Fotos:
Dione Afonso
Quando
um ídolo vira estrela, torna-se lenda
* Por
Mara Narciso
A
profissão de carroceiro era um grande peso para João Faria, mas na
segunda quinzena de agosto, virava rei com reinado, capacete bordado
encimado com longos penachos de pavão, de onde partiam fitas
coloridas cobrindo sua roupa branca, pelas costas, da cabeça aos
pés, e uma rainha, Nossa Senhora do Rosário. Seu brilho não era
dado por ninguém menos que ele mesmo, catopê desde os oito anos de
idade, aos 17 se tornou Mestre do Segundo Terno de Catopês de Nossa
Senhora do Rosário. Nas Festas de Agosto, o Mestre se desvinculava
do mundo real, e flutuava alto, usando sua crença como asas. A
devoção era o que movia aquele homem pobre em bens e rico em fé,
humildade, convicção e dom de comando, com os quais orientou
dezenas de homens dançantes durante 55 anos. Com simultâneos
modéstia e orgulho, mostrava num dos quartos da sua casa, um quase
sacrário, os instrumentos de percussão que tinha produzido. Tocava
todos, exceto o tambor.
Três
raças constituíram a Nação Brasileira: os catopês são os
negros, os marujos são os portugueses e os caboclinhos, os índios.
A congregação dos três grupos católicos são as Festas de Agosto,
que em 2017 não foram tão mágicas quanto as demais. O batuque
aconteceu, mas não aconteceu aquele batuque inconfundível, que saía
apenas da caixa de João Faria. Sem melindrar os demais, que
compareceram, houve um vácuo naquela apresentação sem alegria.
Estavam ressentidos com a ausência temporária do Mestre, que,
adoentado, não acompanhou o cortejo, mas, paramentado, com a fita
azul cruzada no peito, da cor do manto de Nossa Senhora, esperou os
demais na Igreja do Rosário. Agora, há um buraco permanente. A
verdadeira alma dos catopês se foi no dia 10 de janeiro de 2018, aos
74 anos. Partiu o grande artista do ritmo, o pai de todos, aquele
catopê tradicional por natureza e devoto convicto das suas tradições
religiosas. Adaptou-se o quanto pôde, pacientemente administrou os
flashes, a TV e as interpretações. Estudiosos e curiosos explicavam
aos catopês o que eles representavam, desde a 1ª festa documentada
em 23 de maio de 1838, há quase 180 anos.

-*-*-

Problema A ▸ Por favor, converta em uma lista JSON de strings o trecho das linhas abaixo que começa na linha que contém "Task: Click the yellow" e termina na que contém "click(99, 60)", ambas incluídas. Cada linha deve virar uma string, e as linhas em branco ficam de fora.
O texto sobre João Faria e as linhas não têm relação entre si.

-*-*-

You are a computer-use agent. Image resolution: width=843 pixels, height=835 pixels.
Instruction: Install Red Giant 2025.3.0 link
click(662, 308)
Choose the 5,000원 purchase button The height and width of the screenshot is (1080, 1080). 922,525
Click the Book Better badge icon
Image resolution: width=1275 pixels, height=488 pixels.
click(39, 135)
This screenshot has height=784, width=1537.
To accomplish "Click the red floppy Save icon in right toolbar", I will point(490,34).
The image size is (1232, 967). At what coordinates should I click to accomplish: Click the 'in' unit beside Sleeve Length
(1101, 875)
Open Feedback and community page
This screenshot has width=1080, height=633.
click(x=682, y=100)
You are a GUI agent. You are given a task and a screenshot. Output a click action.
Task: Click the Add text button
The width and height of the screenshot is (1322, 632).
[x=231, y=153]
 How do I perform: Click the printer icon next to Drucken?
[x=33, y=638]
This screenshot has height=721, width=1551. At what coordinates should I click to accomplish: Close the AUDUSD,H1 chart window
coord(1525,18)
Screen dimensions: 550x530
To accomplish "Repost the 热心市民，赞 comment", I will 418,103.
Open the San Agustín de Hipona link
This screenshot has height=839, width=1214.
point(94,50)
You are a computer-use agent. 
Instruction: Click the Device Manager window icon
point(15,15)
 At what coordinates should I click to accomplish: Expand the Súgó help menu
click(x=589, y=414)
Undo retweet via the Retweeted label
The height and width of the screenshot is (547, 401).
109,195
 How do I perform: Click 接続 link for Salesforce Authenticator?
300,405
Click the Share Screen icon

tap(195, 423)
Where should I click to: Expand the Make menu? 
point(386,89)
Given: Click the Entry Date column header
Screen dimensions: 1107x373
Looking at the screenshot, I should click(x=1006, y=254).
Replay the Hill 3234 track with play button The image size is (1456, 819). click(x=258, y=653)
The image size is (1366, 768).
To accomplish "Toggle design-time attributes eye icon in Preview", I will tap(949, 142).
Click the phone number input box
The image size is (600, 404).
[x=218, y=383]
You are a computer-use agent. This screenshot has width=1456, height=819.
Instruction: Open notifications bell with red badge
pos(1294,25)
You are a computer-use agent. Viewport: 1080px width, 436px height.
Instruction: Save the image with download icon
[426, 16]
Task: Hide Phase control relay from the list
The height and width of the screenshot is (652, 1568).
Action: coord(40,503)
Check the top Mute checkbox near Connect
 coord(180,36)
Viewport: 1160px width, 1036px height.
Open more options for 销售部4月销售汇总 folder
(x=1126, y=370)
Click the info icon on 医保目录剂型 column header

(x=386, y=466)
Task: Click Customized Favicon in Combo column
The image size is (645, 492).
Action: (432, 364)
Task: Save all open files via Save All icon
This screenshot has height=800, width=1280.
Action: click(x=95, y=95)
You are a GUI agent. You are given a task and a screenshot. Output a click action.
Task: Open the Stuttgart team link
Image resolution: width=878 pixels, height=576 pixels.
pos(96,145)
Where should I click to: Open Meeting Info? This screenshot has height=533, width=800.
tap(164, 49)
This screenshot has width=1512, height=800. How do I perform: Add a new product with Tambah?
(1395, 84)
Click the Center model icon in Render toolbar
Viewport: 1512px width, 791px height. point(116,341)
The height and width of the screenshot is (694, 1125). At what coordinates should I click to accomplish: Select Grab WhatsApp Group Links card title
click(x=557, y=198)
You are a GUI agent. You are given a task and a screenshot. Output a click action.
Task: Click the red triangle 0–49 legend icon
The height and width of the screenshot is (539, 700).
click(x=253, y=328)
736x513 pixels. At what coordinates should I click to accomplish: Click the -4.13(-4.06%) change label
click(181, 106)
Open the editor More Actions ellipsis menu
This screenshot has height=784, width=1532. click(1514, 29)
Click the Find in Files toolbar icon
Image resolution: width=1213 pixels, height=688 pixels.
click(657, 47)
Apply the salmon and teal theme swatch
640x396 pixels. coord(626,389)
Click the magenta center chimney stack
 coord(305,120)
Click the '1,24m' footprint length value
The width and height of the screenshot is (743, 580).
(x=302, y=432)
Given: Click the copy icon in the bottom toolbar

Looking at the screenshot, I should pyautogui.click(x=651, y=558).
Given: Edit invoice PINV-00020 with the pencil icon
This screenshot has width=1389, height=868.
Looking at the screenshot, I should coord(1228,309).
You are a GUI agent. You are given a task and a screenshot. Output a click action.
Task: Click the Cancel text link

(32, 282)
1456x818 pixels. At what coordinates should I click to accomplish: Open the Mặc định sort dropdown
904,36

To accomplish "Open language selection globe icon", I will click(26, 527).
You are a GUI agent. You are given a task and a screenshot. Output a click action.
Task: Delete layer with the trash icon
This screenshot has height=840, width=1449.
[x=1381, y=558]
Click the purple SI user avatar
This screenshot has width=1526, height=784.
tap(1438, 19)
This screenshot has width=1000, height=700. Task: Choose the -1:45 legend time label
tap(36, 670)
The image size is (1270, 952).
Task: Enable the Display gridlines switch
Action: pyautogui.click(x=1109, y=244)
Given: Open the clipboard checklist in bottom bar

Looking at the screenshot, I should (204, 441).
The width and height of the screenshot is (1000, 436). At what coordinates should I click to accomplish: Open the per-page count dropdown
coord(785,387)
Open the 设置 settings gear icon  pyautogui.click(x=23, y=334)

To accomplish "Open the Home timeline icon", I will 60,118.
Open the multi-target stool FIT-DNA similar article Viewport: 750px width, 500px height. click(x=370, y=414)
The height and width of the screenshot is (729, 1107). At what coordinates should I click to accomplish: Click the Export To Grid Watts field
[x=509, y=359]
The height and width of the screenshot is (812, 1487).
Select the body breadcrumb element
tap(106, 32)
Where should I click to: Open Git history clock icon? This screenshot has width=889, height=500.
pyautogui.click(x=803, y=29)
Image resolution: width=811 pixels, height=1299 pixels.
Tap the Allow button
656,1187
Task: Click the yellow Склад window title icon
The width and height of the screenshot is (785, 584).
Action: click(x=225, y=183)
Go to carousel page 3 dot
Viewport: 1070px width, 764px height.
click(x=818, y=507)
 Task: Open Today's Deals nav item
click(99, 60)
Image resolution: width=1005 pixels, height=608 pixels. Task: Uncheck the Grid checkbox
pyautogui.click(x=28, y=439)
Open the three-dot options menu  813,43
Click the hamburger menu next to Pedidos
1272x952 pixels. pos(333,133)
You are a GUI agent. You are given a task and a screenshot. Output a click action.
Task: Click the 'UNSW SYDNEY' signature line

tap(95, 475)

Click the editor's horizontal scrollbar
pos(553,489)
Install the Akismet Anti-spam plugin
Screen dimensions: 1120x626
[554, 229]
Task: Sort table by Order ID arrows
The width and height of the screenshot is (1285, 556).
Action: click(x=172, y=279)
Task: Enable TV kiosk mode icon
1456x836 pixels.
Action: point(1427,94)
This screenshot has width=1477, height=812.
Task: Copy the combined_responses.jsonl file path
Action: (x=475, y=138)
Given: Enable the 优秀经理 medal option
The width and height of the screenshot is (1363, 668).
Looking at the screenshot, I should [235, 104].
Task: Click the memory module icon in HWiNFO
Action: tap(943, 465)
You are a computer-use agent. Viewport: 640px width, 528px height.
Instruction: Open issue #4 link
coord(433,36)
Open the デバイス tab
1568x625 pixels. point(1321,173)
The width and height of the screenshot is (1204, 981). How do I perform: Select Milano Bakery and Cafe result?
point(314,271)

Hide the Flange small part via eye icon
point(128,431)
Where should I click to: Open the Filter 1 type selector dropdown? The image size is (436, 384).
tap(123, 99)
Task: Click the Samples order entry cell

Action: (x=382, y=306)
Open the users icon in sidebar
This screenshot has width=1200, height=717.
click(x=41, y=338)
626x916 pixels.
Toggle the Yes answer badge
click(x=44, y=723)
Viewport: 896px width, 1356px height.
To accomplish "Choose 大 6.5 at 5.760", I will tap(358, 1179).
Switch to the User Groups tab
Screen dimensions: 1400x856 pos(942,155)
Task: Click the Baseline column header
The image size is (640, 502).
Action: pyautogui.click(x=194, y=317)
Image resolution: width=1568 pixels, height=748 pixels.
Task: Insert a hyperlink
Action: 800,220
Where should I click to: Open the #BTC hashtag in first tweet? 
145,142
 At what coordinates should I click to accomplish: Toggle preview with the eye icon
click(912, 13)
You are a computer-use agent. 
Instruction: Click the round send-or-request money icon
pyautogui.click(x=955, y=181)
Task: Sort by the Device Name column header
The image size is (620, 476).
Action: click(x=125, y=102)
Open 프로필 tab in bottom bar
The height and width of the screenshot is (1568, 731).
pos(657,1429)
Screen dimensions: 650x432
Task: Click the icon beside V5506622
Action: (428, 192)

-*-*-

Problema B ▸ Dê continuidade ao texto sobre João Faria a partir do ponto em que ele para.

Resposta esperada A ▸
[
  "Task: Click the yellow Склад window title icon",
  "The width and height of the screenshot is (785, 584).",
  "Action: click(x=225, y=183)",
  "Go to carousel page 3 dot",
  "Viewport: 1070px width, 764px height.",
  "click(x=818, y=507)",
  " Task: Open Today's Deals nav item",
  "click(99, 60)"
]

Resposta esperada B ▸
João
Faria, o imortalizado Mestre Catopê foi selo dos Correios, assunto
de matérias jornalísticas, capa de revista, presença em diversos
vídeos, cuja imagem era a assinatura da festa. Era alguém que se
expressava verbalmente de forma pouco clara, e sua comunicação
natural, para a qual não encontrava páreo, era a música, o canto,
o ritmo, a dança, a organização, a confecção dos instrumentos.
Seu som invocava toda a magia do sagrado, levando a multidão para
seu mundo irreal. Quando vivo, seus comandados lhe devotavam
admiração e respeito cegos, seja na presença ou na ausência do
seu guia. Agora, seu neto Yuri Farias Cardoso, de 18 anos, assumirá
o posto do avô. No ano passado cumpriu esse papel, agora,
lamentavelmente, será em caráter definitivo.
-“A
cultura montes-clarense, agora, padece com a partida do Mestre João
Faria, um catopê de ritmo marcante, inigualável.” Wagner Gomes no
perfil da sua mãe Maria das Dores Guimarães Gomes.
-“Grande
Mestre João Faria, as Festas
de Agosto ficarão mais silenciosas sem o som da sua caixa e sem a
alegria contagiante do seu Mestre. Que os anjos e Nossa Senhora do
Rosário o recebam com grande festejo.” Solon Queiroz.
-“Figura
emblemática das Festas de Agosto. Fará falta. Siga em paz, Mestre!”
Terezinha Lígia Fróis.
-“Viva
João Faria na Pátria Espiritual! Por aqui se cala mais um tamboril
e ficamos mais pobres de catopês. Vá em paz irmão. Você cumpriu
bonito seu papel. Que Nossa Senhora do Rosário te receba com amor e
carinho”. Tino Gomes.
-“Mestre
João Faria, agradecemos por nos ensinar que a alegria e a força de
um povo estão em suas raízes culturais” Raquel Souto Chaves.
-“Mestre
João Faria era o catopê original, de raiz. Tive a alegria de
conviver com ele e desfrutar de sua sabedoria. Era uma pessoa simples
e não reclamava de nada.” Pedro Ferreira.
O
pior não é a morte, e sim defunto sem choro. Estamos calados,
murchos, sem percussão, sem voz. Ficamos mudos, mas conformados com
as homenagens tocantes dos seus pares, especialmente comovidos com o
adeus no cemitério e os lamentos das caixas. João Faria tem sido
regiamente pranteado. É pouco, mas consola.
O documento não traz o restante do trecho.